→ What the exercise asks
Each line of the records that holds "Viewport" should be shown in full.

[[ Input data open ]]

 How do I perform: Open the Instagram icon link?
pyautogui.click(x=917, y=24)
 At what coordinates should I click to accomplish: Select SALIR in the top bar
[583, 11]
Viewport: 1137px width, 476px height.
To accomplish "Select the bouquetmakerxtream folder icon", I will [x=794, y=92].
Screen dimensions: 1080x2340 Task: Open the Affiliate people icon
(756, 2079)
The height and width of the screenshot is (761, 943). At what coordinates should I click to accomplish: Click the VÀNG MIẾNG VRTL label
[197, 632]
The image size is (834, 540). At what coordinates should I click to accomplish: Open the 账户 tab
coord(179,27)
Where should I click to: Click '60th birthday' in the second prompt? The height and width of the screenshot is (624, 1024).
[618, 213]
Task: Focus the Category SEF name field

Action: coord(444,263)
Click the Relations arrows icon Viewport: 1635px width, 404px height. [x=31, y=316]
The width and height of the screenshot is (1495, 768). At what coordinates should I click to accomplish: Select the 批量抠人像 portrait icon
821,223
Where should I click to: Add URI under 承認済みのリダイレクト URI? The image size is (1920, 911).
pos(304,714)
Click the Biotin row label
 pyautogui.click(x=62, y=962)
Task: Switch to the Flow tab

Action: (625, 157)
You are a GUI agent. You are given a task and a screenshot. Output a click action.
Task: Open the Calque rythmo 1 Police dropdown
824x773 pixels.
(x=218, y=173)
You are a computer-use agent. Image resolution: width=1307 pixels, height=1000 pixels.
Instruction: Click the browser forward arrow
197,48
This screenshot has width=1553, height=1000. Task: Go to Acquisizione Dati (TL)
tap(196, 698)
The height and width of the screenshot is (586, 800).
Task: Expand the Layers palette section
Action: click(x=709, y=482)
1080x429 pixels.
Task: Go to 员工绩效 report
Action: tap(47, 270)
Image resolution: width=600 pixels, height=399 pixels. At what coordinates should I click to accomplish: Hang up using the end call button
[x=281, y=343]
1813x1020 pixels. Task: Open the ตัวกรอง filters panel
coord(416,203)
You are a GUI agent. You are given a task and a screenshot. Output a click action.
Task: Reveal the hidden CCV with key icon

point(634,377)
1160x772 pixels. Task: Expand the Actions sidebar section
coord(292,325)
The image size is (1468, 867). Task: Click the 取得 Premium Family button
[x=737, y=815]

[[ Input data closed ]]

→ Output
Viewport: 1137px width, 476px height.
Click the Relations arrows icon Viewport: 1635px width, 404px height. [x=31, y=316]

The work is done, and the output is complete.